SA4QE - The Slickman A4 Quotation Event

This fan event began in 2002 as a unique way of spreading the words of Russell Hoban. Every 4th February (Russell's birthday), readers around the world write their favourite quotations from his books on sheets of yellow A4 paper (the sort he used) and leave them in public places, and/or share them on social media with the hashtags #sa4qe and #russellhoban. Contributed photos and commentary were posted from 2002 to 2012 on the SA4QE site and then following this site's launch in 2012 new posts were uploaded here until 2022. This site no longer includes new contributions, but fans are welcome to continue celebrating! If you need a single sheet of yellow A4 and have enough yellow ink in your printer you can download this PDF. Below are some random quotations shared in previous years.

But the reality of it is that all of us are more than a little crazy and there is a craziness in the human situation. The ancient Greeks put a name to that craziness, they called it Dionysus, and having given it a name they could take it into account….What I’m saying is that it’s a strange and frightening thing to be a human being, to partake of the mystery and madness of human consciousness

Fidelity is a matter of perception; nobody is unfaithful to the sea or to mountains or to death: once recognized they fill the heart. In love or in terror or in loathing one responds to them with the true self; fidelity is not an act of the will: the soul is compelled by recognitions. Anyone who loves, anyone who perceives the other person fully can only be faithful, can never be unfaithful to the sea and the mountains and the death in that person, so pitiful and heroic is it to be a human being.

One speaks of the American Dream and the meaning various with the speaker but always what is meant is a montage of heart-pictures, desire-pictures, richly coloured wishes and memories and expectations of what people variously want from America or associate with America. This montage may have in it the Declaration of Independence, John D. Rockefeller, the Ku Klux Klan, Daniel Boone and Joseph MCarthy, Shirley Temple and the mountain men and Charlie Parker; it may have Abe Lincoln and Billy the Kid and the Statue of Liberty lifting her lamp beside the golden door of the Land of Opportunity where the plough breaks the plains, the West is won, the Yanks are coming, the Wright brothers and the astronauts go up and the economy comes down, Henry David Thoreau plants beans at Walden Pond, the Okies roll out of the dustbowl in battered Fords and talking blues by Woody Guthrie, Frank Sinatra sings at Las Vegas, Thomas Wolfe burns in the night and Jack Dempsey, Marilyn Monroe, Diamond Jim Brady, P.T. Barnum and the Enola Gay gleam high in the sunlight over Hiroshima while Bartolomeo Vanzetti writes a letter to his son and survivalists in Texas stockpile provisions and machine guns. The American Dream is pretty much whatever montage of heart-pictures you like to look at.

“My mind is subject to fits of strangeness; this morning coming to work I looked out of the bus window at people talking, crossing the road, running to catch the bus and I thought, all this is really only Death dressing himself up as people talking, crossing the road, running to catch the bus.  Ought a doctor to see things in that way?”

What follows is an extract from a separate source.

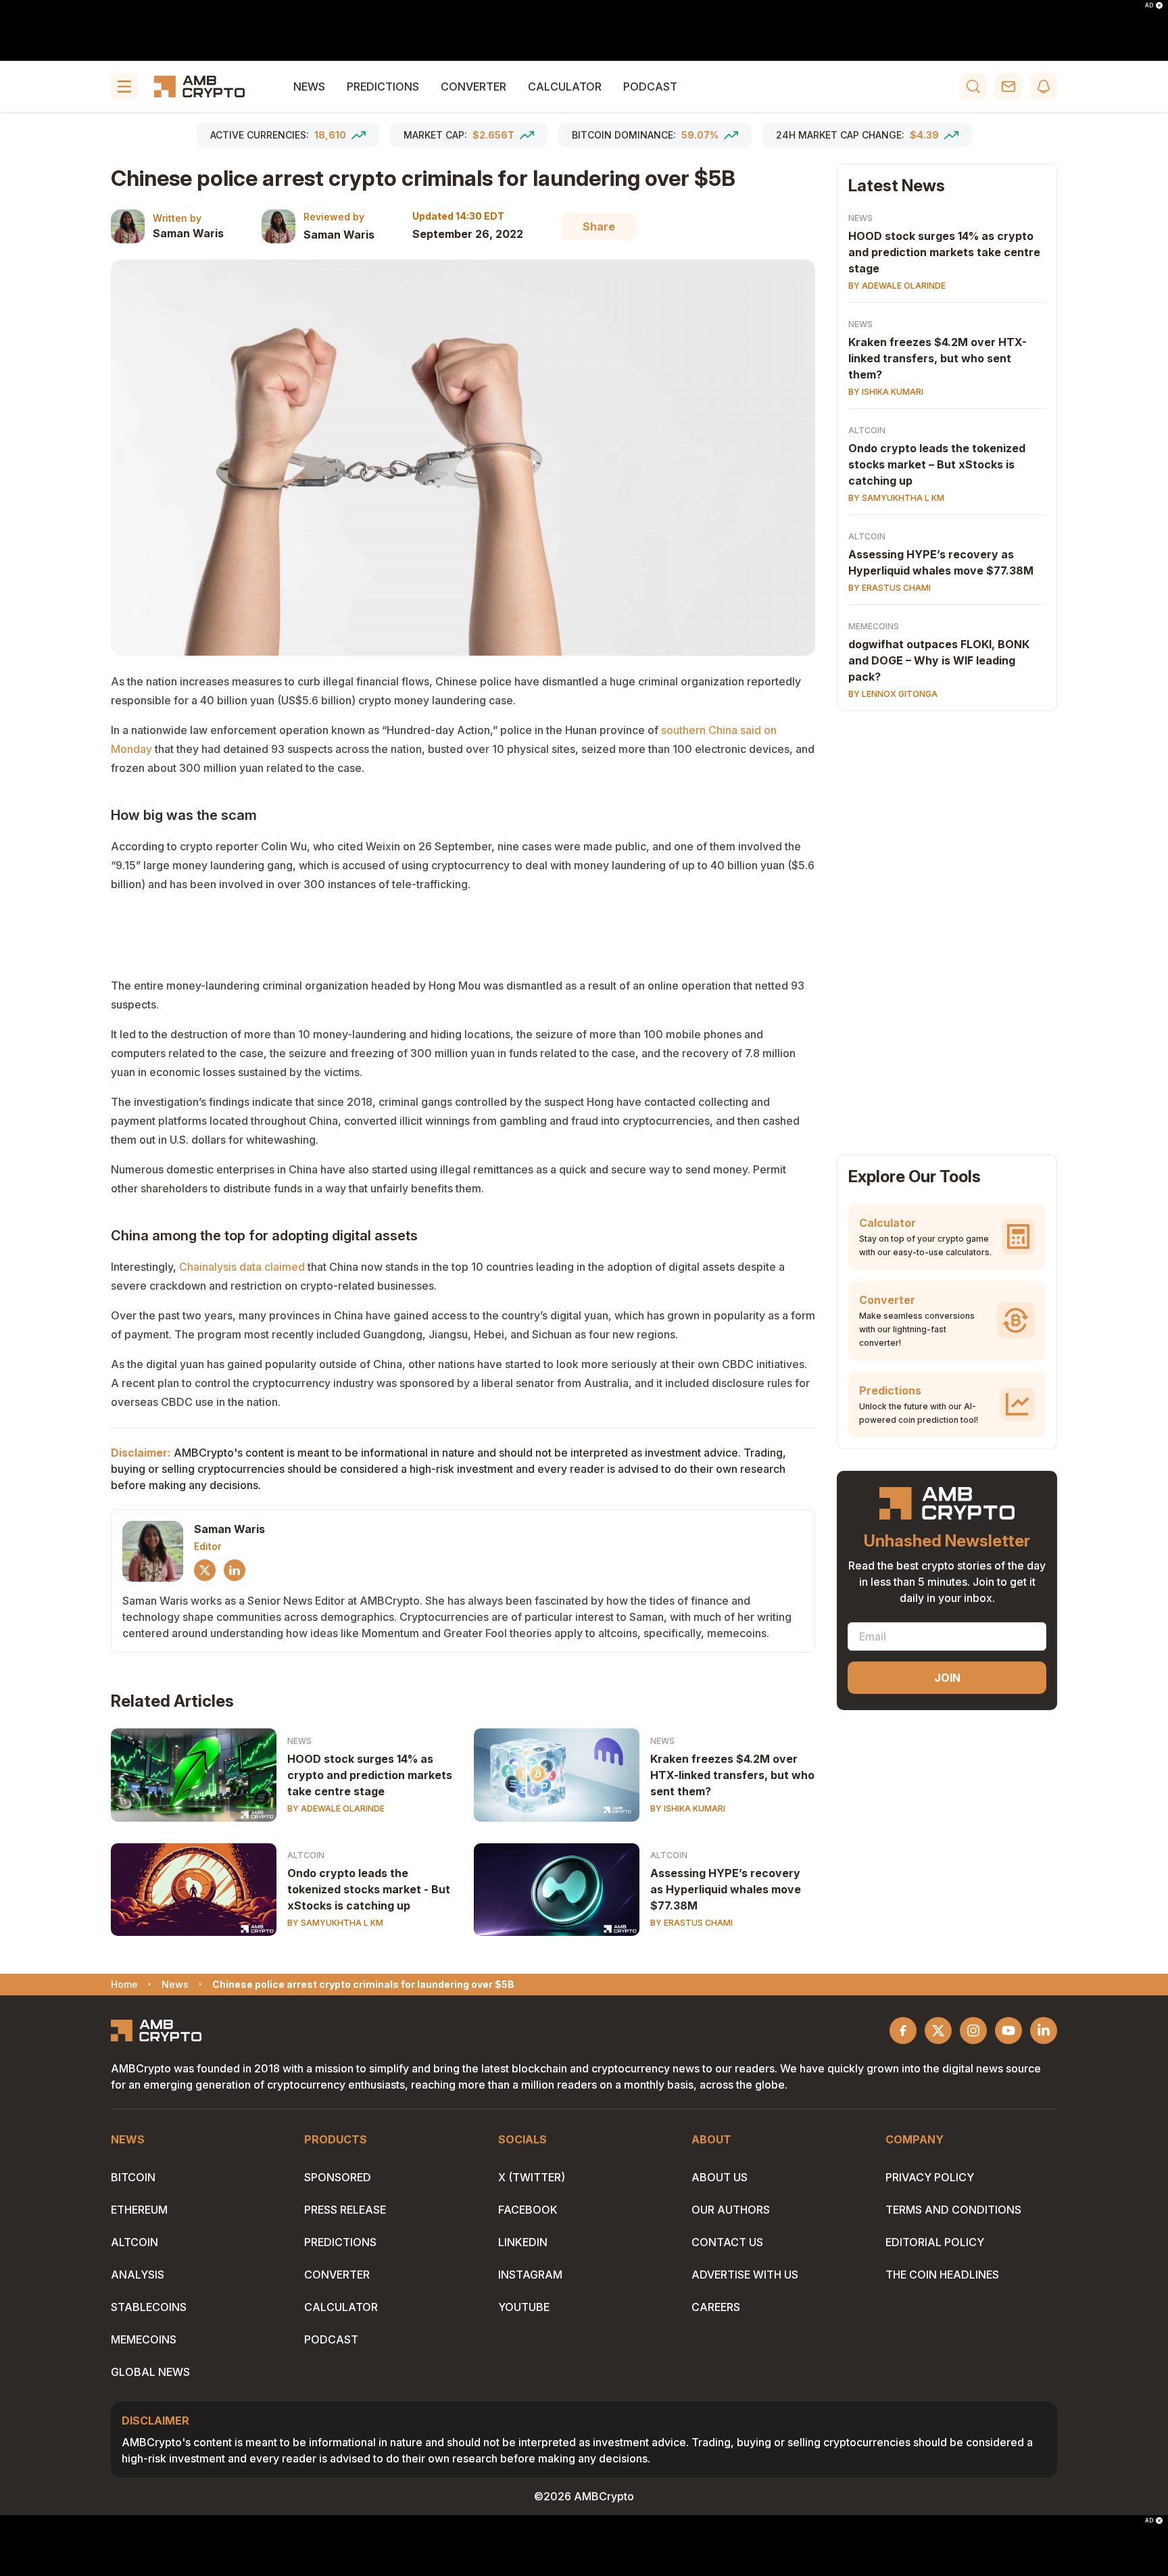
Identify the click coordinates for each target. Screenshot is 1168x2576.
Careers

Lines from ‘Come Dance With Me’ by Russell Hoban, writer, 1925-2011

     THE DUSK VS ME

How do you find? said the dusk.

Guilty, I said.

"Here's to you Cyd. We'll stay danced with."

The lamps on Putney Bridge were still lit, the bridge stood in simple astonishment over the water, a stoneline creature of overness, of parapets and ghostly pale cool tones of blue, of grey, of dim whiteness in the foredawn with its lamps lit against a sky growing light. Far below lay the river; slack-water it was, turn of the tide, the low-tide river narrow between expanses of mud, the moored boats rocking in the stillness... There seemed to be a question in the air.